Cite as: https://hdl.handle.net/21.11116/0000-0007-D3E6-7

Abstract

Repression of genes by Polycomb requires that PRC2 modifies their chromatin by trimethylating lysine 27 on histone H3 (H3K27me3). At transcriptionally active genes, di- and tri-methylated H3K36 inhibit PRC2. Here, the cryo-EM structure of PRC2 on dinucleosomes reveals how binding of its catalytic subunit EZH2 to nucleosomal DNA orients the H3 N-terminus via an extended network of interactions to place H3K27 into the active site. Unmodified H3K36 occupies a critical position in the EZH2-DNA interface. Mutation of H3K36 to arginine or alanine inhibits H3K27 methylation by PRC2 on nucleosomes in vitro.

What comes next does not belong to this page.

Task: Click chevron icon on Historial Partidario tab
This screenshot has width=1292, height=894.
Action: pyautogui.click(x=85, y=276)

Accordingly, Drosophila H3K36A and H3K36R mutants show reduced levels of H3K27me3 and defective Polycomb repression of HOX genes. The relay of interactions between EZH2, the nucleosomal DNA and the H3 N-terminus therefore creates the geometry that permits allosteric inhibition of PRC2 by methylated H3K36 in transcriptionally active chromatin.